Urlaub

Eines der Dinge, die ich noch lernen muss, ist die Sache mit dem Feierabend und dem Urlaub. Denn nach dem Unterricht fängt ja die Arbeit erst an, Zuhause sitzt man dann und die Arbeit türmt sich auf. Feierabend heißt: ich kann nicht mehr. Aber dazu hat man dann ja auch einen Freund, der plötzlich im „Urlaub“ die Tür aufreißt und ins Arbeitszimmer brüllt: Raus jetzt hier, du hast Feierabend!
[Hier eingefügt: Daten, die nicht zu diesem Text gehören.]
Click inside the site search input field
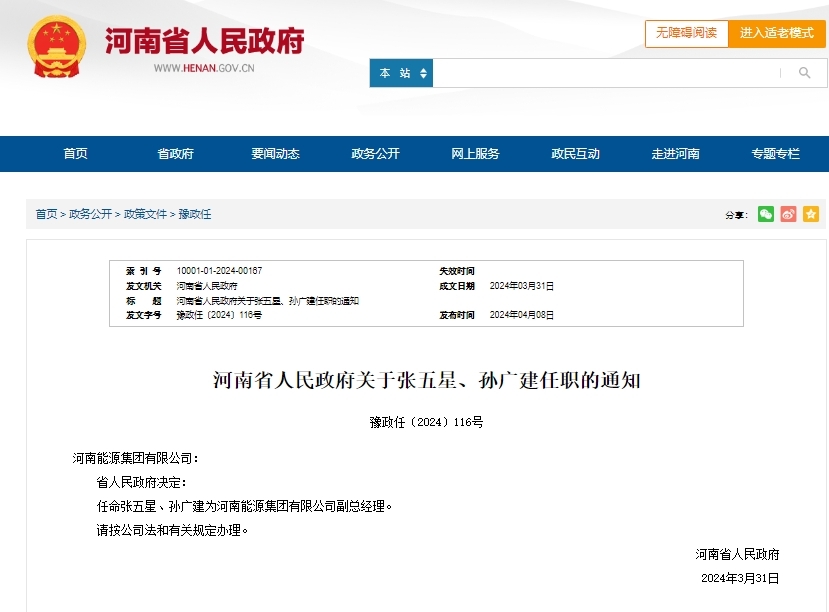The width and height of the screenshot is (829, 612). [606, 73]
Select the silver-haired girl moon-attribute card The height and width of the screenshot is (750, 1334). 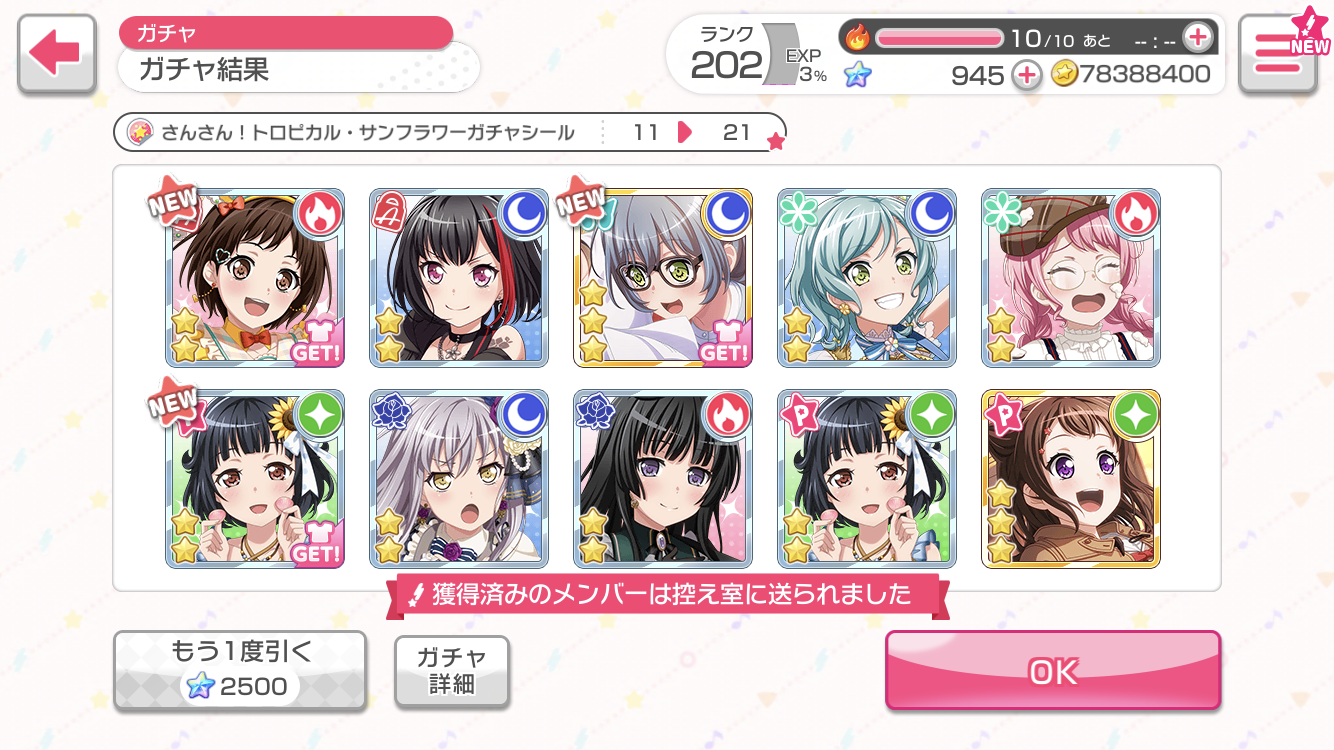click(459, 479)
Und heute schleppte er mich in den Zoo. War das schöööön! Zu Ostern war dort sicher die Hölle los, aber heute, einen Tag danach, kam es uns die ersten Stunden so vor, als wären wir alleine da. Allein besuchten wir das neue Armuleopardengehege. Allein waren wir bei den Gorillas, die ihre zwei Überraschungsbabys stolz präsentierten.
Gorillababies
Und auch der Papa ist dabei. Nur die Oma ist so stolz auf ihren Nachwuchs, dass sie die zweite frisch gebackene Mama vertreiben will. Deswegen darf sie nur zeitweise zur Gruppe. Hier ein Bild von Papa Silberrücken:
Silberrücken

Auch die Schimpansen fanden es so ruhig recht angenehm. Darauf eine Brofist mit meinem Freund.
brofist

Beim Elefantenbaden trafen wir dann auf die erste Besuchermenge. Aber da hatten die meisten keine Geduld und so waren wir fast allein, als der Elefant endlich abtauchte.
Elefantenbaden
Nett war hingegen das Angebot, uns als Paar vor den Elefanten zu fotografieren.
elefantenhaus

Als wir bei Mama Nashorn und dem Jungtier kamen, joggten diese munter durchs Gehege. Runde um Runde drehten sie Seite an Seite mit hoch aufgestellten Schwänzchen. Zucker!
nashorn

Osterlämmer gab es zu sehen:
lamm

Das Faultier präsentierte sich:
faultier

Schön auch, der Rote Panda:
panda

Und als wir bei den Mähnenwölfen vorbeispazierten, gab es gerade frisches Aas. Meerschweinchen oder Kanienchen oder ähnliche Kadaver mit Fell lagen da herum, als eine freche Krähe sich plötzlich näherte. Der Mähnenwolf sah sie gelassen an, war das Aas doch fast so groß, wie die Krähe selbst. Und schon schnappt sich die Krähe das Stück, hüpft damit einen großen Schritt und hebt dann, schwankend aber dennoch, langsam ab und schafft es auf das Schuppendach in Sicherheit. Weg war das Futter, die Mähnenwölfe begriffen nun erst, das scheinbar Unmögliche, rennen zum Schuppen und schauen ihrem verschwundenen Futter überrumpelt hinterher.

Alte Kollegen begrüßten mich und sagten, dass sie mich vermissen würden. Die Sonne schien, überall blühte und zwitscherte es. Es war wunderschön.
Blüten

Und für unsere Haustiere gabs ein Mitbringsel, dem erst einmal die ganze Wohnung mit Maulrundfahrt gezeigt wurde.